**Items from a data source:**

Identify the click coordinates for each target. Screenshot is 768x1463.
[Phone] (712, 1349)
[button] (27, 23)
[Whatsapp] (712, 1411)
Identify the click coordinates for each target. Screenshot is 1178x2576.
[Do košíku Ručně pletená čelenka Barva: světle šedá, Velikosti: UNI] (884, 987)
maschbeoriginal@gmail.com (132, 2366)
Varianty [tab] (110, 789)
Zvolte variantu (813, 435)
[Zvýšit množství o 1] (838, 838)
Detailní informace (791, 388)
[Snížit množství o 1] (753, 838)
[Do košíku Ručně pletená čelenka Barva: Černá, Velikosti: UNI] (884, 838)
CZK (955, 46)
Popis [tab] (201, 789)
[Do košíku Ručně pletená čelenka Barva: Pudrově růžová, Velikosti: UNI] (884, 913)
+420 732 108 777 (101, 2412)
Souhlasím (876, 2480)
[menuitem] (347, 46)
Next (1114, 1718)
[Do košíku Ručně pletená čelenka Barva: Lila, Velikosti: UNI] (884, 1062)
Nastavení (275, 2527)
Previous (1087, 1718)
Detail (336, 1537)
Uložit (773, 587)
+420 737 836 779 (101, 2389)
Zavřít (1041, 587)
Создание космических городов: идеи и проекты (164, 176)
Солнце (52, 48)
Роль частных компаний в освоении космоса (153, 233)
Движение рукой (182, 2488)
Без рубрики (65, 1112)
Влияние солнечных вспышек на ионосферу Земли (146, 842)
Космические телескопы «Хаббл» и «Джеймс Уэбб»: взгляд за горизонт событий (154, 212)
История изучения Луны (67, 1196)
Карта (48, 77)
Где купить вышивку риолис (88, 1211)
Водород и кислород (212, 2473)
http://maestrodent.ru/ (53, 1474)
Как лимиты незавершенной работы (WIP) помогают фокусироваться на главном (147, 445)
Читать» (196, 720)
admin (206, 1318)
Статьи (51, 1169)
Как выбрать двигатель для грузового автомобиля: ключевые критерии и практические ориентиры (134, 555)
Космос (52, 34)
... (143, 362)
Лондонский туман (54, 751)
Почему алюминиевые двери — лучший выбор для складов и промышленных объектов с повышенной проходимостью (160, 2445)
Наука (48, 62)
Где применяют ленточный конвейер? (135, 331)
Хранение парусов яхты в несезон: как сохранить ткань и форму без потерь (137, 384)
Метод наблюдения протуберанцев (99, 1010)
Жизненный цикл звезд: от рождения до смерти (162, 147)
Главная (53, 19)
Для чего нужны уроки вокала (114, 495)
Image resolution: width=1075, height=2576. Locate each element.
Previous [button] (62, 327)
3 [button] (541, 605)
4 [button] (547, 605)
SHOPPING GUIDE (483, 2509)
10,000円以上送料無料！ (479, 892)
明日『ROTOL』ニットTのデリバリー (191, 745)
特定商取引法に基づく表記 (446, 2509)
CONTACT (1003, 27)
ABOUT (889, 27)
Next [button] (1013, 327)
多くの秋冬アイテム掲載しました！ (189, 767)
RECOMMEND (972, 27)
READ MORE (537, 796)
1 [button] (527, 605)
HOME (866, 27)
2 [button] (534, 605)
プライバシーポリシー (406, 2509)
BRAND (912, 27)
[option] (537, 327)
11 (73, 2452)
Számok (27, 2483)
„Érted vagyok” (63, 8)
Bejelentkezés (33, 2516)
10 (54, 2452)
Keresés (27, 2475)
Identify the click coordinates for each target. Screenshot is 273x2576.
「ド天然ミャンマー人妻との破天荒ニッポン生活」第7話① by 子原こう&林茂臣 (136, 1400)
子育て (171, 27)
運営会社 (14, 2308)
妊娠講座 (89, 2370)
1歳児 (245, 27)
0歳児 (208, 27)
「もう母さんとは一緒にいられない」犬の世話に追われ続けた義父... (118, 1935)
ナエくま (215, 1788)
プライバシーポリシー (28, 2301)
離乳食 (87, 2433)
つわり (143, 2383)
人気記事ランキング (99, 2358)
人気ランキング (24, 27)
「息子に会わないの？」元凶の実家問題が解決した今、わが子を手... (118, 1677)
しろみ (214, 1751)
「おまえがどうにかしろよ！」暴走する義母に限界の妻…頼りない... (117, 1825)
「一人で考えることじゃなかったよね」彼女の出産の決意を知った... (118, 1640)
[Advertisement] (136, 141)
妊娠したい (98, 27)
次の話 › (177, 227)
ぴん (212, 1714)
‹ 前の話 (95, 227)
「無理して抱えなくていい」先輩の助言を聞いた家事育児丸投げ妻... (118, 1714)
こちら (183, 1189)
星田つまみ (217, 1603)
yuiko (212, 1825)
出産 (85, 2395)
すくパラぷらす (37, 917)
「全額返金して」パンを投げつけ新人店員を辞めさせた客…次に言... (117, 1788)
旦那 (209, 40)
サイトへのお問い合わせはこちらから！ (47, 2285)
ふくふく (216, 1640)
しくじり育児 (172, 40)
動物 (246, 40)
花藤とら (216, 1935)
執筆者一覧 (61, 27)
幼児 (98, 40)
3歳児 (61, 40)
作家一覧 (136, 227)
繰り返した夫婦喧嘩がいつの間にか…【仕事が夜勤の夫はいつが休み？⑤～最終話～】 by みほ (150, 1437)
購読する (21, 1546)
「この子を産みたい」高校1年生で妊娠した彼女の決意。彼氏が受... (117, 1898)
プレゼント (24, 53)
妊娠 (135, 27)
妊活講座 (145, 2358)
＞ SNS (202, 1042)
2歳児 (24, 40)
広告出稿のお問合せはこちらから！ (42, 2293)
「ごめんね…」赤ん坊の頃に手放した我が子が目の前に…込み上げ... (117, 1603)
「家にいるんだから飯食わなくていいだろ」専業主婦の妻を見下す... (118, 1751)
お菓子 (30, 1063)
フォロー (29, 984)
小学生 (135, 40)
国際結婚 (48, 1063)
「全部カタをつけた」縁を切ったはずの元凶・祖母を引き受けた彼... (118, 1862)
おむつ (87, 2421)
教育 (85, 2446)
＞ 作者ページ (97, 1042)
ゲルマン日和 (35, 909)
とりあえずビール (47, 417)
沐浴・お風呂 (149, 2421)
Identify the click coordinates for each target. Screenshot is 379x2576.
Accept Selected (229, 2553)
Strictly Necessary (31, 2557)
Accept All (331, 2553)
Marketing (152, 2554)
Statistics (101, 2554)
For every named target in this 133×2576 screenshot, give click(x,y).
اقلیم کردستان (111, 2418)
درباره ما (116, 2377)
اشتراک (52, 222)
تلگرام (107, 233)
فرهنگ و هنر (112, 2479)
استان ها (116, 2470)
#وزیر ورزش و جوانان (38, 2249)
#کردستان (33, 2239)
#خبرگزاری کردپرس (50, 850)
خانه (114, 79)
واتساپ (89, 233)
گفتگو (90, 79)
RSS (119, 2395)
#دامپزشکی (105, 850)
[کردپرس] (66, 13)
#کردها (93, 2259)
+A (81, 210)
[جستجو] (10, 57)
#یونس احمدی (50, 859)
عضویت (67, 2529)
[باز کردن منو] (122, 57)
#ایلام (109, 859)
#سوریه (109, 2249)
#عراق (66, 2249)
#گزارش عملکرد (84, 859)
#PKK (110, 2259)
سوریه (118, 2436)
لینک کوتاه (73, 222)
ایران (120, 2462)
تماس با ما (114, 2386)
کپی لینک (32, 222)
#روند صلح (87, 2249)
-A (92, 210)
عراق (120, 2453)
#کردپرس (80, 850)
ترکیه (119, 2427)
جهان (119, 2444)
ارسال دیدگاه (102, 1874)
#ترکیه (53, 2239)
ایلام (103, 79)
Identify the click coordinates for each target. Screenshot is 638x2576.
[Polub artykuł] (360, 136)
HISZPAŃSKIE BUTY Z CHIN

**Task brief:** Print out every entry, keeping each one exact.

**Response:**
Identify the click coordinates for each target. Screenshot is 768x1463.
[Phone] (712, 1349)
[button] (27, 23)
[Whatsapp] (712, 1411)
Identify the click coordinates for each target. Screenshot is 1178x2576.
[Do košíku Ručně pletená čelenka Barva: světle šedá, Velikosti: UNI] (884, 987)
maschbeoriginal@gmail.com (132, 2366)
Varianty [tab] (110, 789)
Zvolte variantu (813, 435)
[Zvýšit množství o 1] (838, 838)
Detailní informace (791, 388)
[Snížit množství o 1] (753, 838)
[Do košíku Ručně pletená čelenka Barva: Černá, Velikosti: UNI] (884, 838)
CZK (955, 46)
Popis [tab] (201, 789)
[Do košíku Ručně pletená čelenka Barva: Pudrově růžová, Velikosti: UNI] (884, 913)
+420 732 108 777 (101, 2412)
Souhlasím (876, 2480)
[menuitem] (347, 46)
Next (1114, 1718)
[Do košíku Ručně pletená čelenka Barva: Lila, Velikosti: UNI] (884, 1062)
Nastavení (275, 2527)
Previous (1087, 1718)
Detail (336, 1537)
Uložit (773, 587)
+420 737 836 779 (101, 2389)
Zavřít (1041, 587)
Создание космических городов: идеи и проекты (164, 176)
Солнце (52, 48)
Роль частных компаний в освоении космоса (153, 233)
Движение рукой (182, 2488)
Без рубрики (65, 1112)
Влияние солнечных вспышек на ионосферу Земли (146, 842)
Космические телескопы «Хаббл» и «Джеймс Уэбб»: взгляд за горизонт событий (154, 212)
История изучения Луны (67, 1196)
Карта (48, 77)
Где купить вышивку риолис (88, 1211)
Водород и кислород (212, 2473)
http://maestrodent.ru/ (53, 1474)
Как лимиты незавершенной работы (WIP) помогают фокусироваться на главном (147, 445)
Читать» (196, 720)
admin (206, 1318)
Статьи (51, 1169)
Как выбрать двигатель для грузового автомобиля: ключевые критерии и практические ориентиры (134, 555)
Космос (52, 34)
... (143, 362)
Лондонский туман (54, 751)
Почему алюминиевые двери — лучший выбор для складов и промышленных объектов с повышенной проходимостью (160, 2445)
Наука (48, 62)
Где применяют ленточный конвейер? (135, 331)
Хранение парусов яхты в несезон: как сохранить ткань и форму без потерь (137, 384)
Метод наблюдения протуберанцев (99, 1010)
Жизненный цикл звезд: от рождения до смерти (162, 147)
Главная (53, 19)
Для чего нужны уроки вокала (114, 495)
Image resolution: width=1075, height=2576. Locate each element.
Previous [button] (62, 327)
3 [button] (541, 605)
4 [button] (547, 605)
SHOPPING GUIDE (483, 2509)
10,000円以上送料無料！ (479, 892)
明日『ROTOL』ニットTのデリバリー (191, 745)
特定商取引法に基づく表記 (446, 2509)
CONTACT (1003, 27)
ABOUT (889, 27)
Next [button] (1013, 327)
多くの秋冬アイテム掲載しました！ (189, 767)
RECOMMEND (972, 27)
READ MORE (537, 796)
1 [button] (527, 605)
HOME (866, 27)
2 [button] (534, 605)
プライバシーポリシー (406, 2509)
BRAND (912, 27)
[option] (537, 327)
11 (73, 2452)
Számok (27, 2483)
„Érted vagyok” (63, 8)
Bejelentkezés (33, 2516)
10 (54, 2452)
Keresés (27, 2475)
Identify the click coordinates for each target. Screenshot is 273x2576.
「ド天然ミャンマー人妻との破天荒ニッポン生活」第7話① by 子原こう&林茂臣 (136, 1400)
子育て (171, 27)
運営会社 (14, 2308)
妊娠講座 (89, 2370)
1歳児 (245, 27)
0歳児 (208, 27)
「もう母さんとは一緒にいられない」犬の世話に追われ続けた義父... (118, 1935)
ナエくま (215, 1788)
プライバシーポリシー (28, 2301)
離乳食 (87, 2433)
つわり (143, 2383)
人気記事ランキング (99, 2358)
人気ランキング (24, 27)
「息子に会わないの？」元凶の実家問題が解決した今、わが子を手... (118, 1677)
しろみ (214, 1751)
「おまえがどうにかしろよ！」暴走する義母に限界の妻…頼りない... (117, 1825)
「一人で考えることじゃなかったよね」彼女の出産の決意を知った... (118, 1640)
[Advertisement] (136, 141)
妊娠したい (98, 27)
次の話 › (177, 227)
ぴん (212, 1714)
‹ 前の話 (95, 227)
「無理して抱えなくていい」先輩の助言を聞いた家事育児丸投げ妻... (118, 1714)
こちら (183, 1189)
星田つまみ (217, 1603)
yuiko (212, 1825)
出産 (85, 2395)
すくパラぷらす (37, 917)
「全額返金して」パンを投げつけ新人店員を辞めさせた客…次に言... (117, 1788)
旦那 (209, 40)
サイトへのお問い合わせはこちらから！ (47, 2285)
ふくふく (216, 1640)
しくじり育児 (172, 40)
動物 (246, 40)
花藤とら (216, 1935)
執筆者一覧 (61, 27)
幼児 (98, 40)
3歳児 (61, 40)
作家一覧 (136, 227)
繰り返した夫婦喧嘩がいつの間にか…【仕事が夜勤の夫はいつが休み？⑤～最終話～】 by みほ (150, 1437)
購読する (21, 1546)
「この子を産みたい」高校1年生で妊娠した彼女の決意。彼氏が受... (117, 1898)
プレゼント (24, 53)
妊娠 (135, 27)
妊活講座 (145, 2358)
＞ SNS (202, 1042)
2歳児 (24, 40)
広告出稿のお問合せはこちらから！ (42, 2293)
「ごめんね…」赤ん坊の頃に手放した我が子が目の前に…込み上げ... (117, 1603)
「家にいるんだから飯食わなくていいだろ」専業主婦の妻を見下す... (118, 1751)
お菓子 (30, 1063)
フォロー (29, 984)
小学生 (135, 40)
国際結婚 (48, 1063)
「全部カタをつけた」縁を切ったはずの元凶・祖母を引き受けた彼... (118, 1862)
おむつ (87, 2421)
教育 (85, 2446)
＞ 作者ページ (97, 1042)
ゲルマン日和 (35, 909)
とりあえずビール (47, 417)
沐浴・お風呂 (149, 2421)
Identify the click coordinates for each target. Screenshot is 379x2576.
Accept Selected (229, 2553)
Strictly Necessary (31, 2557)
Accept All (331, 2553)
Marketing (152, 2554)
Statistics (101, 2554)
For every named target in this 133×2576 screenshot, give click(x,y).
اقلیم کردستان (111, 2418)
درباره ما (116, 2377)
اشتراک (52, 222)
تلگرام (107, 233)
فرهنگ و هنر (112, 2479)
استان ها (116, 2470)
#وزیر ورزش و جوانان (38, 2249)
#کردستان (33, 2239)
#خبرگزاری کردپرس (50, 850)
خانه (114, 79)
واتساپ (89, 233)
گفتگو (90, 79)
RSS (119, 2395)
#دامپزشکی (105, 850)
[کردپرس] (66, 13)
#کردها (93, 2259)
+A (81, 210)
[جستجو] (10, 57)
#یونس احمدی (50, 859)
عضویت (67, 2529)
[باز کردن منو] (122, 57)
#ایلام (109, 859)
#سوریه (109, 2249)
#عراق (66, 2249)
#گزارش عملکرد (84, 859)
#PKK (110, 2259)
سوریه (118, 2436)
لینک کوتاه (73, 222)
ایران (120, 2462)
تماس با ما (114, 2386)
کپی لینک (32, 222)
#روند صلح (87, 2249)
-A (92, 210)
عراق (120, 2453)
#کردپرس (80, 850)
ترکیه (119, 2427)
جهان (119, 2444)
ارسال دیدگاه (102, 1874)
#ترکیه (53, 2239)
ایلام (103, 79)
Identify the click coordinates for each target. Screenshot is 638x2576.
[Polub artykuł] (360, 136)
HISZPAŃSKIE BUTY Z CHIN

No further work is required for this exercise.